Figure S5.. Characterization of ERMES in Δnum1 cells.

(A) Log-phase cells expressing VAPB-GFP in a WT, dnm1Δ, num1Δ, or fzo1Δ genetic background. Cells were transformed with a plasmid encoding MTS-Cherry as a mitochondrial marker. dnm1Δ and num1Δ cells have elongated mitochondria, whereas fzo1Δ cells have fragmented mitochondria. Mitochondria tend to have a more centralized location in num1Δ cells. Scale bars, 2 μm. (B) WT and num1Δ cells expressing Mdm34-GFP with and without NaN₃ treatment. WT cells exhibit the typical dispersed ERMES pattern, whereas num1Δ show a more centralized location reflecting the centralized location of the mitochondria. Scale bars, 2 μm. (C) WT cells (BY4741) expressing MTS-Cherry and the ERMES component Mdm34-GFP with and without NaN₃ treatment. Mdm34-GFP is associated with mitochondria under both conditions. Scale bars, 2 μm.

Figure 7.. Down-regulation of PTPIP51 reduces P56S-VAPB aggregate formation in mammalian cells.

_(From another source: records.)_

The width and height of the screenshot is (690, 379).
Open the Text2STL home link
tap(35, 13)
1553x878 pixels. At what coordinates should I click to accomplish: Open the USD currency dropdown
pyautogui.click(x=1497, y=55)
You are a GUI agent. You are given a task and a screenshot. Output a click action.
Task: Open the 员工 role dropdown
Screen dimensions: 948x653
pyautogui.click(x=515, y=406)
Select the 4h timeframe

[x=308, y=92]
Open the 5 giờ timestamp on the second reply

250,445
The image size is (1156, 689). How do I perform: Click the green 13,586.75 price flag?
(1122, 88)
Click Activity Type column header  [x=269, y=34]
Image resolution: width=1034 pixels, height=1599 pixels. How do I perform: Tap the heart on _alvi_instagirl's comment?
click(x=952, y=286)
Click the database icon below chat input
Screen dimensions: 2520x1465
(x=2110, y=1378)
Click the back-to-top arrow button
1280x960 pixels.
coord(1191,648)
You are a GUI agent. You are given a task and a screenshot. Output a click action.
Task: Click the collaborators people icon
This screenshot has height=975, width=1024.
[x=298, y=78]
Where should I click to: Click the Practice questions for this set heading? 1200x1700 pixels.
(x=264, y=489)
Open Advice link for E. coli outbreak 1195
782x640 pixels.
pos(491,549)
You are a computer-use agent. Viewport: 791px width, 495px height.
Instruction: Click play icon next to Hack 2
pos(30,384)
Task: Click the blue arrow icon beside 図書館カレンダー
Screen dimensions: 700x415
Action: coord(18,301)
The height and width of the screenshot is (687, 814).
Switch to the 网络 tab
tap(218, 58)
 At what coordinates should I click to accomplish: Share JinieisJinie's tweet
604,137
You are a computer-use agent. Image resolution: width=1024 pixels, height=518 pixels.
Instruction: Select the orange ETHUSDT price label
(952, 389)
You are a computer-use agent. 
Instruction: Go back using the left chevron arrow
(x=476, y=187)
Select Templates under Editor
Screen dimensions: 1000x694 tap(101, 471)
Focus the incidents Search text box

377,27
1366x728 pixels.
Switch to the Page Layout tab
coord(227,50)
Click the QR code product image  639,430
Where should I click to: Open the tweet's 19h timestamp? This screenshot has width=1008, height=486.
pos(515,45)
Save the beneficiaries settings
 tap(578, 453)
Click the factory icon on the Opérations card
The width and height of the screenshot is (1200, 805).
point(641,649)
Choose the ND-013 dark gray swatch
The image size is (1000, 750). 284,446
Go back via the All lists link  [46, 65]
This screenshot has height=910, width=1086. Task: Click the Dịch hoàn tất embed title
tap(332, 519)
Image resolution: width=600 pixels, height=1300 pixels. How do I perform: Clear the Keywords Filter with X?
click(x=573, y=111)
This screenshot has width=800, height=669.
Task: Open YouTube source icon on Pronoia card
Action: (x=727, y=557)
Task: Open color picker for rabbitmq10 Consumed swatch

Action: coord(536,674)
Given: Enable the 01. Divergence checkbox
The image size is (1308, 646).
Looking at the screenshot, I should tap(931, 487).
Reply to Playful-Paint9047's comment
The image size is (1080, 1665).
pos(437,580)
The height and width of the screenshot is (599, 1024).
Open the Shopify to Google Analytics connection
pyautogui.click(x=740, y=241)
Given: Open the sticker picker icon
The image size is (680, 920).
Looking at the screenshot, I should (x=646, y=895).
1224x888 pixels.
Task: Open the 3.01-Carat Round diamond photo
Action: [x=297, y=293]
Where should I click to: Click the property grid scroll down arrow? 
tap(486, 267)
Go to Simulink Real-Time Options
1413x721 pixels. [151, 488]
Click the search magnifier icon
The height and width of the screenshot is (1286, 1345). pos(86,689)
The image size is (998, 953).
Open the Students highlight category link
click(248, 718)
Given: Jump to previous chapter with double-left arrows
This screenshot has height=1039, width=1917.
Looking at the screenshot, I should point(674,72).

(A) Representative immunofluorescence images of NSC-34 B1 cells treated with non-targeting (NT) or PTPIP51 (KD) siRNA and then transfected with a P56S-VAPB–expressing plasmid. The cells were immunostained for VAPB and TOM20. Scale bars, 10 μm. (B) qRT–PCR analysis of PTPIP51 expression after treatment with PTPIP51 siRNA expressed as a fold change with respect to non-targeting (NT) treated WT NSC-34 cells, or the B1 and B6 clones. Mean ± SD, N = 3. (C) Quantification of the transfected cells that form P56S aggregates, expressed as a fold change with respect to non-targeting (NT) treated cells. N = 6, n > 100. Statistical significance between non-silenced (NT) and PTPIP51-KD (KD) was calculated by a ratio paired t test. *P < 0.05, ***P < 0.001. Source data are available for this figure.